» **Problem details**
Write down each entry precisely as given.

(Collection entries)
──────

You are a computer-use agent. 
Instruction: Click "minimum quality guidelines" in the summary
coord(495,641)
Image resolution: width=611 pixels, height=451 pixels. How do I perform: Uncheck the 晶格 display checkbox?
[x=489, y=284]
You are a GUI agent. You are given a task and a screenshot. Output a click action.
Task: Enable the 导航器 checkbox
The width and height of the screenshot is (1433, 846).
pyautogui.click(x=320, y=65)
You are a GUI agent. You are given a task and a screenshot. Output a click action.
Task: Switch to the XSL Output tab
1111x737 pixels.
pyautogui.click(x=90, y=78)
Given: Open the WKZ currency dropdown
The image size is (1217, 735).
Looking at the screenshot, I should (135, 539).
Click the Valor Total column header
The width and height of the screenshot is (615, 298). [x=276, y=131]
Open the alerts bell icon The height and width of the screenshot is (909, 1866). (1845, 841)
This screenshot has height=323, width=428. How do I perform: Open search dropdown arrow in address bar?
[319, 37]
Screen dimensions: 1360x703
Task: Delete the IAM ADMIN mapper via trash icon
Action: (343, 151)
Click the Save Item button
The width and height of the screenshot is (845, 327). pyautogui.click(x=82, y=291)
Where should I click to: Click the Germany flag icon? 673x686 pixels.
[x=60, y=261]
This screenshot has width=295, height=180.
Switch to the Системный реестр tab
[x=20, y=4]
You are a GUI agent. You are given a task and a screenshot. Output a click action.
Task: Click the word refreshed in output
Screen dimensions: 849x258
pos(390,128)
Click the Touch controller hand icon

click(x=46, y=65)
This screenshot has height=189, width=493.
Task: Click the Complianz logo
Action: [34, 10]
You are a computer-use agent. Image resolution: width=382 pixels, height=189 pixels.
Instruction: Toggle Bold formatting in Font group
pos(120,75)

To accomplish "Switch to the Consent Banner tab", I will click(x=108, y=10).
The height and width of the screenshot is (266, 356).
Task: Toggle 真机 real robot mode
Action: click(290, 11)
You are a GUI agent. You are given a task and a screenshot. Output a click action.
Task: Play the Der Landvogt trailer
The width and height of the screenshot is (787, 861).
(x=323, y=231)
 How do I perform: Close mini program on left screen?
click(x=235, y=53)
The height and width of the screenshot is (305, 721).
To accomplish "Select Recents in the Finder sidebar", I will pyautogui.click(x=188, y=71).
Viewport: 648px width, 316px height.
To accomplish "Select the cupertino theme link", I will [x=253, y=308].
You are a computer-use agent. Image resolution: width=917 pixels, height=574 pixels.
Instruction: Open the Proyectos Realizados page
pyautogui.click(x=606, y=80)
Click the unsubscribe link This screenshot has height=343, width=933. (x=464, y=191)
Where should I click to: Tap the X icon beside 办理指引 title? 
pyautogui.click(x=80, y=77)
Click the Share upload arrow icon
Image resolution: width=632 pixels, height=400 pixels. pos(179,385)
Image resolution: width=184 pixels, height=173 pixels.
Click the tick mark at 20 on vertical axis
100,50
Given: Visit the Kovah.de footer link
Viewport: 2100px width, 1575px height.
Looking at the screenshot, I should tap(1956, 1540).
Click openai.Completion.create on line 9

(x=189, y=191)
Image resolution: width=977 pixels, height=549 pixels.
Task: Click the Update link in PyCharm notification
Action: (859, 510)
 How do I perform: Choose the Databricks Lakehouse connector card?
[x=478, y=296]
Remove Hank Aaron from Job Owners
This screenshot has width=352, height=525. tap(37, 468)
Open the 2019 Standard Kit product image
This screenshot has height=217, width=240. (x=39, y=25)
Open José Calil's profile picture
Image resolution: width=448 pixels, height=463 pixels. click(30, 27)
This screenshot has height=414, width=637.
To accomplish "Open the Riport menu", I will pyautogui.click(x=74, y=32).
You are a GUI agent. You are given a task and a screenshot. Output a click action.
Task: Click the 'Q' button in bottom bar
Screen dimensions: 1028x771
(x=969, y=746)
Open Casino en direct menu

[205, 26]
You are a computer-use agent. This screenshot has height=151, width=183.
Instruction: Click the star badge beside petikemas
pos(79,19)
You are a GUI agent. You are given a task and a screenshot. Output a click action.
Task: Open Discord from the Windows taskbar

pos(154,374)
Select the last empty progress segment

──────

» **Result of this task**
You are a computer-use agent. 
Instruction: Click "minimum quality guidelines" in the summary
coord(495,641)
Image resolution: width=611 pixels, height=451 pixels. How do I perform: Uncheck the 晶格 display checkbox?
[x=489, y=284]
You are a GUI agent. You are given a task and a screenshot. Output a click action.
Task: Enable the 导航器 checkbox
The width and height of the screenshot is (1433, 846).
pyautogui.click(x=320, y=65)
You are a GUI agent. You are given a task and a screenshot. Output a click action.
Task: Switch to the XSL Output tab
1111x737 pixels.
pyautogui.click(x=90, y=78)
Given: Open the WKZ currency dropdown
The image size is (1217, 735).
Looking at the screenshot, I should (135, 539).
Click the Valor Total column header
The width and height of the screenshot is (615, 298). [x=276, y=131]
Open the alerts bell icon The height and width of the screenshot is (909, 1866). (1845, 841)
This screenshot has height=323, width=428. How do I perform: Open search dropdown arrow in address bar?
[319, 37]
Screen dimensions: 1360x703
Task: Delete the IAM ADMIN mapper via trash icon
Action: (343, 151)
Click the Save Item button
The width and height of the screenshot is (845, 327). pyautogui.click(x=82, y=291)
Where should I click to: Click the Germany flag icon? 673x686 pixels.
[x=60, y=261]
This screenshot has width=295, height=180.
Switch to the Системный реестр tab
[x=20, y=4]
You are a GUI agent. You are given a task and a screenshot. Output a click action.
Task: Click the word refreshed in output
Screen dimensions: 849x258
pos(390,128)
Click the Touch controller hand icon

click(x=46, y=65)
This screenshot has height=189, width=493.
Task: Click the Complianz logo
Action: [34, 10]
You are a computer-use agent. Image resolution: width=382 pixels, height=189 pixels.
Instruction: Toggle Bold formatting in Font group
pos(120,75)

To accomplish "Switch to the Consent Banner tab", I will click(x=108, y=10).
The height and width of the screenshot is (266, 356).
Task: Toggle 真机 real robot mode
Action: click(290, 11)
You are a GUI agent. You are given a task and a screenshot. Output a click action.
Task: Play the Der Landvogt trailer
The width and height of the screenshot is (787, 861).
(x=323, y=231)
 How do I perform: Close mini program on left screen?
click(x=235, y=53)
The height and width of the screenshot is (305, 721).
To accomplish "Select Recents in the Finder sidebar", I will pyautogui.click(x=188, y=71).
Viewport: 648px width, 316px height.
To accomplish "Select the cupertino theme link", I will [x=253, y=308].
You are a computer-use agent. Image resolution: width=917 pixels, height=574 pixels.
Instruction: Open the Proyectos Realizados page
pyautogui.click(x=606, y=80)
Click the unsubscribe link This screenshot has height=343, width=933. (x=464, y=191)
Where should I click to: Tap the X icon beside 办理指引 title? 
pyautogui.click(x=80, y=77)
Click the Share upload arrow icon
Image resolution: width=632 pixels, height=400 pixels. pos(179,385)
Image resolution: width=184 pixels, height=173 pixels.
Click the tick mark at 20 on vertical axis
100,50
Given: Visit the Kovah.de footer link
Viewport: 2100px width, 1575px height.
Looking at the screenshot, I should tap(1956, 1540).
Click openai.Completion.create on line 9

(x=189, y=191)
Image resolution: width=977 pixels, height=549 pixels.
Task: Click the Update link in PyCharm notification
Action: (859, 510)
 How do I perform: Choose the Databricks Lakehouse connector card?
[x=478, y=296]
Remove Hank Aaron from Job Owners
This screenshot has width=352, height=525. tap(37, 468)
Open the 2019 Standard Kit product image
This screenshot has height=217, width=240. (x=39, y=25)
Open José Calil's profile picture
Image resolution: width=448 pixels, height=463 pixels. click(30, 27)
This screenshot has height=414, width=637.
To accomplish "Open the Riport menu", I will pyautogui.click(x=74, y=32).
You are a GUI agent. You are given a task and a screenshot. Output a click action.
Task: Click the 'Q' button in bottom bar
Screen dimensions: 1028x771
(x=969, y=746)
Open Casino en direct menu

[205, 26]
You are a computer-use agent. This screenshot has height=151, width=183.
Instruction: Click the star badge beside petikemas
pos(79,19)
You are a GUI agent. You are given a task and a screenshot. Output a click action.
Task: Open Discord from the Windows taskbar

pos(154,374)
Select the last empty progress segment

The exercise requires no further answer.